Preprocessing in OCaml (using Ppxlib)

#ocaml #extensionpoints #reference #guide

Extension points are a functionality provided by the OCaml ecosystem to allow developers to define custom semantics for OCaml syntax in specific delimited contexts. While this means that extension-point based libraries can not introduce arbitrary new syntax (restricting some of the expressivity of such tools), it's been widely accepted as a comprimise between extending the semantics of the language while preventing the prevalence of esoteric syntax in OCaml codebases.

This much is mentioned on the Ppxlib github repository, but there's notably little documentation on how to actually get started on writing such libraries.

This is where this document comes in.

I have spent the past few days scouring through the sparse ppxlib documentation online and have managed to unify this into a single guide for getting started with OCaml extension points.

This guide will take you through the entire process - all the way from setting up a syntax extension library in dune, to techniques for producing useful and constructive error messages.

Let's get started.

Setting up project

In order to get started with an extension point, create a library dune project with the following stanza:

(library
 (name <name>)
 (wrapped false)
 (kind ppx_rewriter)
 (libraries ppxlib)
 (preprocess (pps ppxlib.metaquot ppx_deriving.std)))

Note: you can add this stanza to an existing dune file, but in that case you will need a (library ... (modules <modules>) ..) field to split modules between your libraries (a module can only be included in a single library).

Obviously, make sure to install the ppxlib library if you don't already have it.

Basic Template

The minimal set of code you'll need to get started is as follows:

open Ppxlib

let name = "extension"

let expand ~loc ~path:_ expr =
  match expr with
  | _ -> ignore (Location.raise_errorf ~loc "not implemented"); expr

let ext =
  Extension.declare
    name
    Extension.Context.expression
    Ast_pattern.(single_expr_payload __)
    expand

let () = Driver.register_transformation name ~extensions:[ext]

This snippet works as follows:

Extension.declare
defines an ast extension that matches an arbitrary expression (specified by the 3rd argument) and then executes expand on the ast.

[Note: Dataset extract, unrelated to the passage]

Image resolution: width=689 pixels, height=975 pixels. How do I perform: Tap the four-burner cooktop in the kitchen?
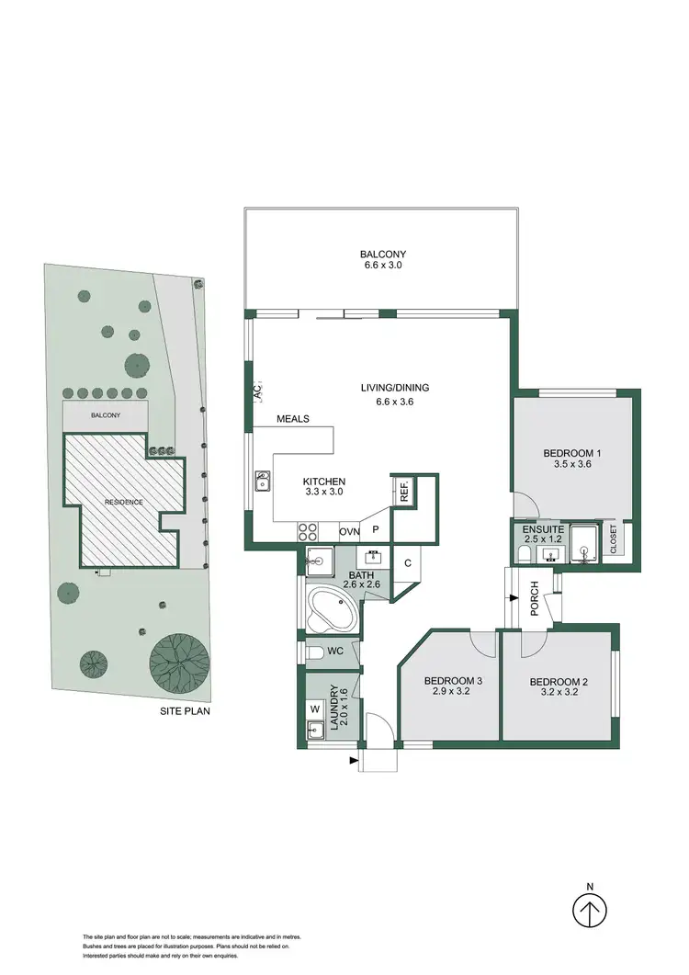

Further constraints on the things it matches can also be made - for example Ast_pattern.(single_expr_payyload (estring __)) will match only strings.
Driver.register
registers the extension under then name "extension" with the compiler
expand
in this context is a function that should take an ast and return a transformed ast.

This template sets up an extension that can be invoked in the following ways:

match%extension value with ....
[%extension "value", ....]
let%extension x = value in ...

AST structure and Documentation

When defining the expand function, the typical strategy is to have your code match some kind of ast structure and then return a modified version of the structure.

But what is the structure of the AST, and how are expressions represented in this structure?

I've found two particularly useful strategies for answering these questions:

  • the dumpast tool
  • ppxlib "full" documentation

dumpast

If you install the ppx_tools library from opam, it provides a tool dumpast that allows you to see the corresponding ast for a given expression.

I typically run it from the command line as follows:

ocamlfind ppx_tools/dumpast -e '[1;2;3;4]'

This prints out the ast for the expression [1;2;3;4].

ppxlib documentation

The Ppxlib library documentation is actually invaluable for working out how ast expressions should look. Unfortunately, rather annoyingly, the only documentation the Ppxlib developers have chosen to precompile and export is the documentation for "how-to-use-this-library" rather than the standard ocamldoc.

Thus, I'd highly recommend downloading the project and running ocamldoc to build the full documentation. Alternatively, I've found that this binary analysis project documentation has also helpfully included a compiled version of the ppxlib documentation, which can be helpful if you're lazy.

Generating AST values

If you look at the earlier dune stanza I recommended, the code for the extension point is preprocessed using ppxlib metaquot library - this library automates some of the process of constructing ast expressions, and I think may be more future compatible than manually constructing the ast terms yourself.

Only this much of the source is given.